Warner Bros. retained Andy Pratt Film Labs who in conjunction with Eastman Kodak developed a method to remove the cracked and faded-to-brown, clear lacquer from the original 65 mm Technicolor negative. Warners did nothing further to restore the negative. Due to costs of making a 70 mm release print even without magnetic striping, using DTS disk for audio, there are no immediate plans for any new prints. The 65 mm roadshow print negative was used for the DVD release. Had any 35 mm Anamorphic elements been used the aspect ratio would have been 2.35:1. Mike Todd had limited 35 mm anamorphic prints made with a non-standard compression ratio to provide a 2.21:1 viewing experience.

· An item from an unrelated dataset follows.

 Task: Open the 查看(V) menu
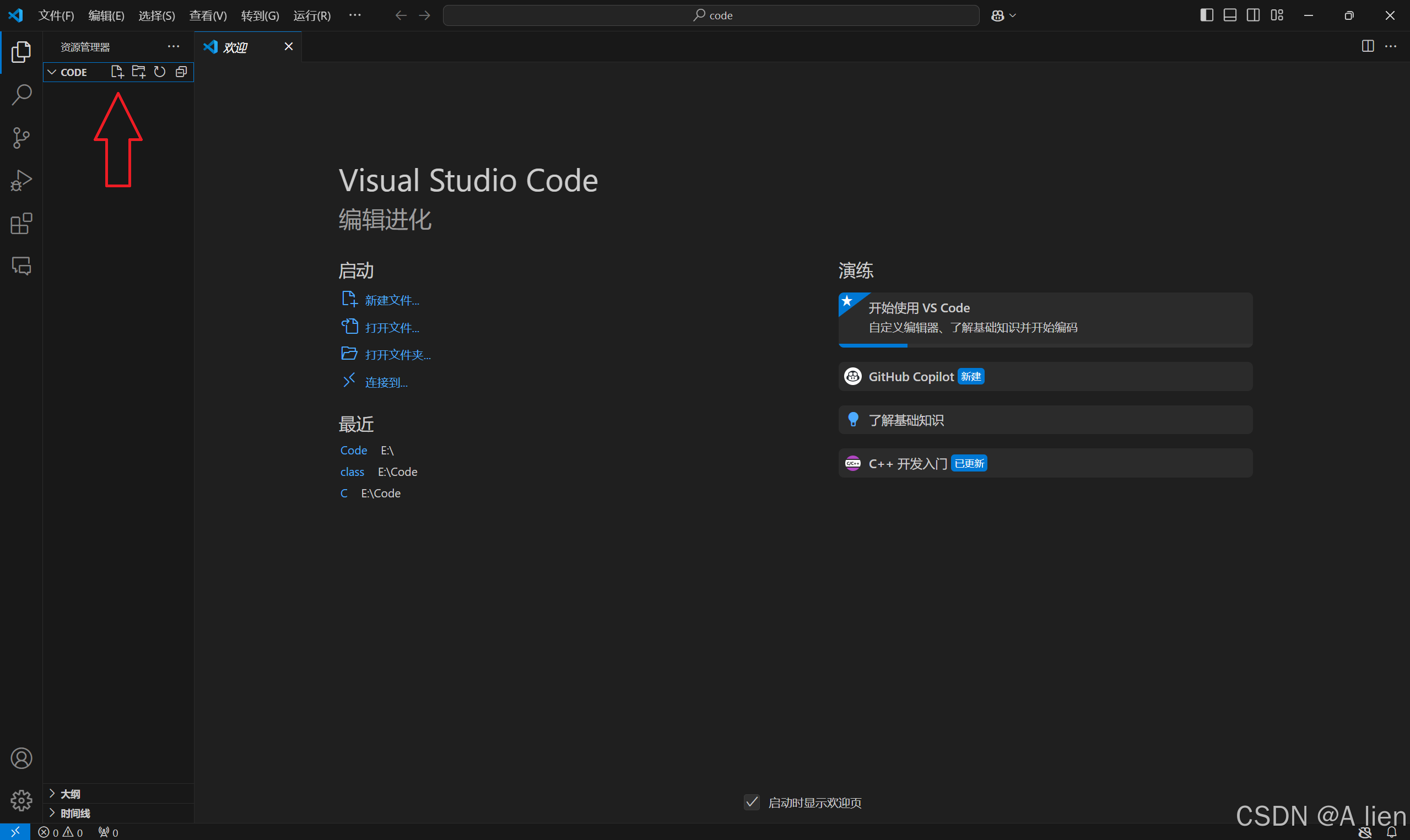pos(208,16)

These special 35 mm prints are called Cinestage, the same name of Mike Todd's showcase theatre in Chicago.

Best available prints of the 30 frame/s/70 mm version have recently been exhibited in revival movie houses worldwide. As of the present time, Warner Bros. remains the film's rights holder.

==Soundtrack and home media==

The soundtrack was commercially released on vinyl and audio tape. Two CD versions were released as well, including a digital remastering of the original Decca album on MCA in the 1980s and an expanded version with extra tracks on the Hit Parade Records label in Canada in 2007. There was also a model kit from Adams of the balloon, a board game, and a Dell Comics adaptation. A Cantinflas puppet was released separately, dressed in an outfit similar to the Passepartout costume.

The DVDs for Around the World in 80 Days include four hours of supplemental material, in addition to the restored three-hour wide-screen presentation. Included on one of the disks is a documentary film, about 50 minutes long, about Michael Todd.

==Theme parks==
Alton Towers theme park in England had a dark boat ride based on the film operating between 1981 and 1993.

Worlds of Fun theme park in Kansas City, Missouri was inspired by the book and film. "Worlds of Fun was designed to take visitors on a global adventure, featuring themed areas representing different parts of the world, such as Scandinavia, Africa, Europa, East Asia, and Americana." A model of the steamboat Henrietta was built and operated as the entrance to the park during its first twenty years.